■ Extracted data entries ■
((

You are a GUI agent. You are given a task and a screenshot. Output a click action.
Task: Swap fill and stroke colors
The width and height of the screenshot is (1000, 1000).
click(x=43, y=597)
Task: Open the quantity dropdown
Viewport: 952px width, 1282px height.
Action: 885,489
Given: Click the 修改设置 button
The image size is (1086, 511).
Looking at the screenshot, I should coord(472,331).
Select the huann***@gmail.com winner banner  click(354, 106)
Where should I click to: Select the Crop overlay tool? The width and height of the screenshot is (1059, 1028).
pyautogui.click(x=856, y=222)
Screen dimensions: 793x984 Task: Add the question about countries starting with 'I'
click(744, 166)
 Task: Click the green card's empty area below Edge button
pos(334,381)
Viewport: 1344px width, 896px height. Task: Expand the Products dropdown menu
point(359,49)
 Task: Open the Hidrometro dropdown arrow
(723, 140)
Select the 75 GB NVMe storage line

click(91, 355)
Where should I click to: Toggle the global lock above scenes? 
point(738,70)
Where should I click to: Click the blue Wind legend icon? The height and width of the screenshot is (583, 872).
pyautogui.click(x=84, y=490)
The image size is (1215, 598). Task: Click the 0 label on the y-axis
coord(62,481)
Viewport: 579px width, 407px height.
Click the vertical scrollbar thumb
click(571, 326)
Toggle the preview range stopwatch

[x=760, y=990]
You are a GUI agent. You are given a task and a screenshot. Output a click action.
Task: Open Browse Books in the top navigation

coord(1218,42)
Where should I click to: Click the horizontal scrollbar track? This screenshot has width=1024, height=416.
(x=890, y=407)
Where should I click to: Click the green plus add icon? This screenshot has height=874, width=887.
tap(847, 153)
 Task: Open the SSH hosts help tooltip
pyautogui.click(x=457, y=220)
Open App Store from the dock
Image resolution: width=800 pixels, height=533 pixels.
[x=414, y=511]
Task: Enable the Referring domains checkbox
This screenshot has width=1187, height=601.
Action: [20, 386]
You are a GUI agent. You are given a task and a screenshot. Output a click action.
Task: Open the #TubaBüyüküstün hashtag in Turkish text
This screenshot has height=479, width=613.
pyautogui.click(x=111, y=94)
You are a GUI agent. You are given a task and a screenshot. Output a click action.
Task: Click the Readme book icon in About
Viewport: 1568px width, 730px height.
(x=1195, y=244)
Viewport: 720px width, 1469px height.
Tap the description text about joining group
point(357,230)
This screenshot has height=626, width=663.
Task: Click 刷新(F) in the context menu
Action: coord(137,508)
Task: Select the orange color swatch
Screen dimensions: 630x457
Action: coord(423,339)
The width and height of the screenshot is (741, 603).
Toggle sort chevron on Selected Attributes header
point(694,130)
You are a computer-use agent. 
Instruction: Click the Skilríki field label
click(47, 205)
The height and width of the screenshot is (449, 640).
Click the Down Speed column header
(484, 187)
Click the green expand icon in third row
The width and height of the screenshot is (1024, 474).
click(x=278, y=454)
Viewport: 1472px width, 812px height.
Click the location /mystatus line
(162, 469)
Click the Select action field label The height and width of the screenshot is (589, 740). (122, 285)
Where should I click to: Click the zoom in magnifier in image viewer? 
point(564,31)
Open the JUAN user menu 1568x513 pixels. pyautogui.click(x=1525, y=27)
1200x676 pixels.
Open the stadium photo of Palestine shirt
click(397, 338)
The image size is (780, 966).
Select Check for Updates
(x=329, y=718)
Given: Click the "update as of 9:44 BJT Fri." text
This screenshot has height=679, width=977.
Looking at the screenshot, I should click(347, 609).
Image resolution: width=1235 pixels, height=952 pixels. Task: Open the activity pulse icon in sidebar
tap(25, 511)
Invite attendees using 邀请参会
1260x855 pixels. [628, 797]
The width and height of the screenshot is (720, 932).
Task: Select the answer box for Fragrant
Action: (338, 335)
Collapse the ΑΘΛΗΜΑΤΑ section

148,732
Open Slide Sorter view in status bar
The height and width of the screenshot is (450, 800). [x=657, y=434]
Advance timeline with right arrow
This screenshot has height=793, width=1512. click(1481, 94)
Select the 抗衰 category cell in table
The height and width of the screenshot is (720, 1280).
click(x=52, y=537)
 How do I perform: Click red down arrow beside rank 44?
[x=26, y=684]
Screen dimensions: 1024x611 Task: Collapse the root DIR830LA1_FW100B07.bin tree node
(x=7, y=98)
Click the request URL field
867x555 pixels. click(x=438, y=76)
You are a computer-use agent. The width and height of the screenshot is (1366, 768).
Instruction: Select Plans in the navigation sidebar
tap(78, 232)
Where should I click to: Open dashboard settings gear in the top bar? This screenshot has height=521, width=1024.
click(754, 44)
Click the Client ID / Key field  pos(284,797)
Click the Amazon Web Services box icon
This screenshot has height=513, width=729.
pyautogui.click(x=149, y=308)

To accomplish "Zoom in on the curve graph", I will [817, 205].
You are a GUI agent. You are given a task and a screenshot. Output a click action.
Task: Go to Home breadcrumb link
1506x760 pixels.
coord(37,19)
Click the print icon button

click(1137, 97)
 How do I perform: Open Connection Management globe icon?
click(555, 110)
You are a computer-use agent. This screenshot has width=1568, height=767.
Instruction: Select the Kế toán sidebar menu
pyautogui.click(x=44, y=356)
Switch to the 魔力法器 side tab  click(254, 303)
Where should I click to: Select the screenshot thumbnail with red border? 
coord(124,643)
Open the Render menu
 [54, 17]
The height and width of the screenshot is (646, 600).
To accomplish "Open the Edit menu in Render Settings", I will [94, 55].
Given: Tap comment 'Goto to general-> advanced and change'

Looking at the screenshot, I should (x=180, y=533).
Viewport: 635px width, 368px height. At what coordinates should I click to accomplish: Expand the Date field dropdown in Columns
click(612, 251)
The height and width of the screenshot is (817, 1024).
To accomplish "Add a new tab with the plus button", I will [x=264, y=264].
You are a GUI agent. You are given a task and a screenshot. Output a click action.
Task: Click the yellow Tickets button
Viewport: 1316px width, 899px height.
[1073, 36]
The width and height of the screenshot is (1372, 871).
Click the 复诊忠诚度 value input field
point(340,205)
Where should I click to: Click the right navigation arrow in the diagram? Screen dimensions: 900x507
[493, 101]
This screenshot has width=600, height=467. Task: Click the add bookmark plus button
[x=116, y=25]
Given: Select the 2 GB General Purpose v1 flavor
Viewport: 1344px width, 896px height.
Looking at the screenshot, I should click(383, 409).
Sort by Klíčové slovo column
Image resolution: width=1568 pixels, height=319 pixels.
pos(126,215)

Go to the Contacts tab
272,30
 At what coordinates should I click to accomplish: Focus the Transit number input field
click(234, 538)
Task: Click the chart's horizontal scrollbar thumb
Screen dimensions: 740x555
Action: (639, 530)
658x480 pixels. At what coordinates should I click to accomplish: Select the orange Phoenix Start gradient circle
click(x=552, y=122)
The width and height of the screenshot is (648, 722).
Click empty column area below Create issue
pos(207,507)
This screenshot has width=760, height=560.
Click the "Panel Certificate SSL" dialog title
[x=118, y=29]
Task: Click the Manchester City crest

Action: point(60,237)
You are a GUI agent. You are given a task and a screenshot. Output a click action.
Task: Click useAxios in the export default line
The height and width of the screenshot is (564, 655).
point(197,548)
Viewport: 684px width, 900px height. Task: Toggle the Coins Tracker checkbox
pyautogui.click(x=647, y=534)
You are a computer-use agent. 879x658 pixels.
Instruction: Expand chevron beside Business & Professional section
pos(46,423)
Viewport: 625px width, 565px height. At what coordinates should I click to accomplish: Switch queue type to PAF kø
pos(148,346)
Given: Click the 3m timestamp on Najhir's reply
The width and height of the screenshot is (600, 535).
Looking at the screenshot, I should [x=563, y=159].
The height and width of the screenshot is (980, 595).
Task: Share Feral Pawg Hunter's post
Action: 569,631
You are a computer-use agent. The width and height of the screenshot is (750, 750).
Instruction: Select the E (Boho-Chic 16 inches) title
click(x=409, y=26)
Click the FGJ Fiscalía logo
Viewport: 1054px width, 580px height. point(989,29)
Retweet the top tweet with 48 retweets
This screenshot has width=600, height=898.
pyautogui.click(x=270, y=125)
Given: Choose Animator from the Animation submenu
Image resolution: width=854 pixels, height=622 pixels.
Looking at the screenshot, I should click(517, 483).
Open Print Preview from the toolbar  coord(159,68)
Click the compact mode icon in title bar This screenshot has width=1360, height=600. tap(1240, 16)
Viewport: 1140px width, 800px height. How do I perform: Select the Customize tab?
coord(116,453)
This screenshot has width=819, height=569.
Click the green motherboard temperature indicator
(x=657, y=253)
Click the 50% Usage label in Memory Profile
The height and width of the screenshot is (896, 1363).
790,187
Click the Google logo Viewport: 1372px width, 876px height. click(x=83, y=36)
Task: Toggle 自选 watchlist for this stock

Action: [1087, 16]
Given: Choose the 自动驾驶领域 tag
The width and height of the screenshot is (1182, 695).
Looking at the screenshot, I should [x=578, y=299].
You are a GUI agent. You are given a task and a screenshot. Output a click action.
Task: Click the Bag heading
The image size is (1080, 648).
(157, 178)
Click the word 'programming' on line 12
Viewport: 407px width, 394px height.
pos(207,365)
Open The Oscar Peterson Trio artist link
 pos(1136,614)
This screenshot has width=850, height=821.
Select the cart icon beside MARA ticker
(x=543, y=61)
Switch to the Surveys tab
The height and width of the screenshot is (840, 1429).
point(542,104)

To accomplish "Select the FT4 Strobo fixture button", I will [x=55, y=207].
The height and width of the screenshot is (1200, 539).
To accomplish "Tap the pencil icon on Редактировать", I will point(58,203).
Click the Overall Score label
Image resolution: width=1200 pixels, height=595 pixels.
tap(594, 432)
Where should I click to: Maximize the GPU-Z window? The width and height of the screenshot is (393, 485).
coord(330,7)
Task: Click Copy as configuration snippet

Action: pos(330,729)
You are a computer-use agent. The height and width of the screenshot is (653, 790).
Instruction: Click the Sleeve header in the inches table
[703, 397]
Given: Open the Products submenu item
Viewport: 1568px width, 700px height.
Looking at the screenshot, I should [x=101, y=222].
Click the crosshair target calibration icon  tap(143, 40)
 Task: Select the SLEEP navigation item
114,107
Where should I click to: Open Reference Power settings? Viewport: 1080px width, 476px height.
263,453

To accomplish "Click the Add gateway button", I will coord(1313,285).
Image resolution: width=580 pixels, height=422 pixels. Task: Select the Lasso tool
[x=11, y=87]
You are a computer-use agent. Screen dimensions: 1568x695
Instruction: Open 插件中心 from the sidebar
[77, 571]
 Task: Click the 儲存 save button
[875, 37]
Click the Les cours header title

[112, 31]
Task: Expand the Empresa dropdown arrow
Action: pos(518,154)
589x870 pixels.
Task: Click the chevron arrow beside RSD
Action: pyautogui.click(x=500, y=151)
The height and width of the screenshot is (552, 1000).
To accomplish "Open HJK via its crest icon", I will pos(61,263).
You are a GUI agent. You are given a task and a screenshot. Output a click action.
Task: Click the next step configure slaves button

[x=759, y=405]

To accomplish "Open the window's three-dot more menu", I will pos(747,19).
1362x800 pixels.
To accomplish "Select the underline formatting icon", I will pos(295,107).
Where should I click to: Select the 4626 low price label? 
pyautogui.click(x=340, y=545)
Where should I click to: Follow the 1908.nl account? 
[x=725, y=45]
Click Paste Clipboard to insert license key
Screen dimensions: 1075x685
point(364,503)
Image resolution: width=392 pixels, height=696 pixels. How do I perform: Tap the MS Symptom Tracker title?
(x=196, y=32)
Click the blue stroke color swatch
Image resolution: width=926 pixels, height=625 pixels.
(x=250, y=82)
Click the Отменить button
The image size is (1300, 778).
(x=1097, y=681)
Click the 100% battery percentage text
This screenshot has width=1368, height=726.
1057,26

))

Whenever the string "submenu" shows up in a line above, copy that line.

Given: Choose Animator from the Animation submenu
Given: Open the Products submenu item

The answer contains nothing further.